1. The Coefficient of Determination is *

a. the percent of variance in the dependent variable that can be explained by the independent variable

b. the ratio of the variance of Y to the variance of Y for a specific X

c. a measure of how strong the linear relationship is between the explanatory and response variables

2.

The null hypothesis for a regression model is state as *

a. beta_1=0: there is no relationship

b. beta_1 > 0: there is a positive relationship

c. rho=0: there is no relationship

d. rho < 1: there is a negative relationship

3.Choose the best interpretation of \beta_{0} *

a. the sample correlation between x and y

b. the change in y as x increases by 1 unit

c. the amount of uncertainty remaining after fitting the model

d. the value of y when all x's are zero

4.Linear regression analysis is used to assess the relationship between what two types of measurements? *

a. quantiative; quantitative

b. categorical; categorical

c. quantitative; categorical

Answer 1

1. The Coefficient of Determination is:

a. the percent of variance in the dependent variable that can be explained by the independent variable.

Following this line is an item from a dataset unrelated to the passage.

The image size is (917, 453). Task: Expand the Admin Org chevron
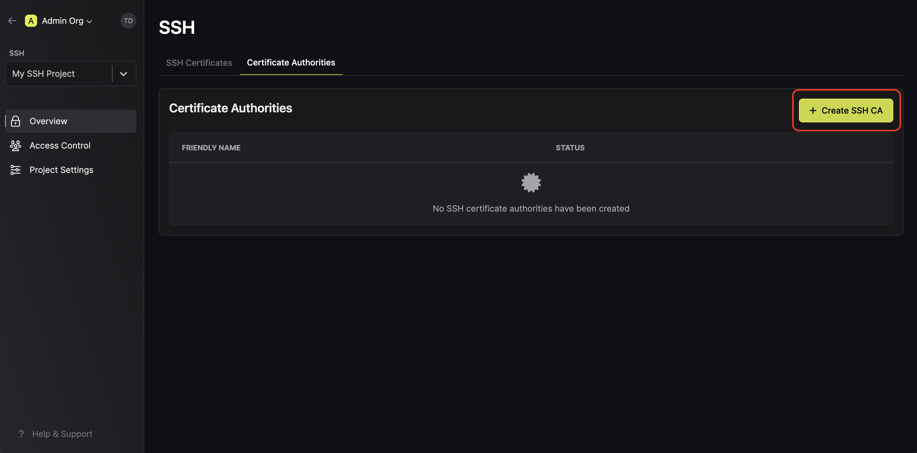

>> The coefficient of determination is a measure in regression analysis that assesses how well a model explains and predicts future outcomes. It is the percent of variance in the dependent variable that can be explained by the independent variable. It is also denoted by R-Squared. R-squared is always between 0 and 100%. 0% indicates that the model explains none of the variability of the response data. 100% indicates that the model explains all the variability of the response data. The higher the R-squared, the better the model fits your data.

2. The null hypothesis for a regression model is state as:

a. beta_1=0: there is no relationship

>> Null hypothesis, H0: beta_1 = 0

Alternative hypothesis, H1: beta_1 ≠ 0

3. Choose the best interpretation of beta_0:

d. the value of y when all x's are zero.

>> Regression model: Y = B0 + B1X1 + B2X2 +........+BnXn

When all X's are zero, Y = B0 (beta_0).

4. Linear regression analysis is used to assess the relationship between what two types of measurements:

a. quantitative; quantitative.

>> In linear regression, both dependent variable and independent variables have to numerical or quantitative.